Jacksonville City Council President Kevin Carrico is moving to put his day-job boss on one of the city’s most powerful boards, planning a resolution that would nominate Paul Martinez, chief executive of the Boys & Girls Clubs of Northeast Florida, for a seat on the JEA board. Carrico also works for the Boys & Girls Clubs, and if the council signs off, Martinez would step into the position currently held by outgoing JEA director Arthur Adams.

According to Action News Jax, Carrico intended to file the nomination at Tuesday night’s council meeting and released a statement highlighting Martinez’s record of civic service. The outlet also reported that when Carrico was asked whether he would abstain from voting on his own boss’s nomination to avoid any hint of conflict, he did not directly answer the question.

Who Is Paul Martinez?

Martinez is listed as the president and CEO of the Boys & Girls Clubs of Northeast Florida, while Carrico appears on the nonprofit’s leadership page as vice president of strategic initiatives. The organization operates dozens of clubs across Duval and neighboring counties and focuses on youth development and community programming, according to its leadership page at Boys & Girls Clubs of Northeast Florida.

Why the JEA Board Matters

JEA is the city-owned utility that delivers power and water across much of Northeast Florida, and its seven-member board signs off on major decisions involving rates, generation and infrastructure. City documents and workshop materials related to Article 21 show that voters approved charter revisions in 2020 that shifted control of key seats by giving the City Council authority to appoint four of JEA’s seven directors. Those changes are outlined in the city’s materials on the JEA recapitalization process at the City of Jacksonville. Carrico’s announcement would place Martinez in the seat associated with Arthur Adams, who is listed on JEA’s roster and whose appointment was noted in a January 2025 release from the utility.

Ethics and Precedent

Action News Jax reported that Carrico did not seek an ethics opinion before introducing the resolution and that he was not required to do so.
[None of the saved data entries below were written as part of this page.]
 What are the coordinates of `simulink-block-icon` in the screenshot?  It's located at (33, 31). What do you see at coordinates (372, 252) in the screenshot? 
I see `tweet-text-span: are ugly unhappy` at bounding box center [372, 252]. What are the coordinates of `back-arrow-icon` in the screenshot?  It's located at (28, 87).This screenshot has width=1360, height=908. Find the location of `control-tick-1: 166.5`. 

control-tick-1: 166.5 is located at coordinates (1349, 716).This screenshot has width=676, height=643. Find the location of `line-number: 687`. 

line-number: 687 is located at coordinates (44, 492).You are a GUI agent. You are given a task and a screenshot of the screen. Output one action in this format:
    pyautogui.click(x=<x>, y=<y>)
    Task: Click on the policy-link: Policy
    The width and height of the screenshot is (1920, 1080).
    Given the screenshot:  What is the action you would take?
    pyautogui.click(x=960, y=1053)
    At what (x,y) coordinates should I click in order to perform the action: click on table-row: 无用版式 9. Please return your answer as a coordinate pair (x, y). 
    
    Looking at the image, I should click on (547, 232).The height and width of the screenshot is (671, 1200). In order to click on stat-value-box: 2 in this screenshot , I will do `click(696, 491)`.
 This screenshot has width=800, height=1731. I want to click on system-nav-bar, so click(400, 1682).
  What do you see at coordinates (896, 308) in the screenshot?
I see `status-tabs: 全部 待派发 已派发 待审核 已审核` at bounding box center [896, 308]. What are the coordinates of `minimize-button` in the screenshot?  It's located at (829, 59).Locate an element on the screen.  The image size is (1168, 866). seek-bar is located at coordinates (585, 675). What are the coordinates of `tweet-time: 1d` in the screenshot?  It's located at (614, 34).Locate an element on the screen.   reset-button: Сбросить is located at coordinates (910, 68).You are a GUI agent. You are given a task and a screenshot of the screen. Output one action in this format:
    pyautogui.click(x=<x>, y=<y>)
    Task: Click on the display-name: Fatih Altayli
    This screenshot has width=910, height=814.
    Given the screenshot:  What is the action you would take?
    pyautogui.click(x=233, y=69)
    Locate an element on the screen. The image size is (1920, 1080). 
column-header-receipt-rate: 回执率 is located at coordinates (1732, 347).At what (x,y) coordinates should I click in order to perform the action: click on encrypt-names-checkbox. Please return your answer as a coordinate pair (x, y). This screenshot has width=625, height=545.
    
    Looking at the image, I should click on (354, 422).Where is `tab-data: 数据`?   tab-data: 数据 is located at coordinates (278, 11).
The same report points to a 2019 example where the city’s Ethics Office consulted the State Ethics Commission and advised a council member that he could legally vote on a JEA nomination, a reminder that what passes legal muster does not always quiet questions about political optics.

What Comes Next

The nomination now heads into the City Council’s standard process, which requires referral to committees before any final vote. That can include committee review, potential amendments and multiple readings. An overview of council procedure from News4Jax explains that the council president assigns bills to committees and that most items receive committee consideration and up to three readings before the full council takes final action.

Martinez has publicly defended the Boys & Girls Clubs’ handling of grant funding and said the organization follows required regulations and oversight, according to local reporting. WOKV reported Martinez’s statement, and the nomination is likely to draw scrutiny from ethics observers and council colleagues as it moves through the committee process.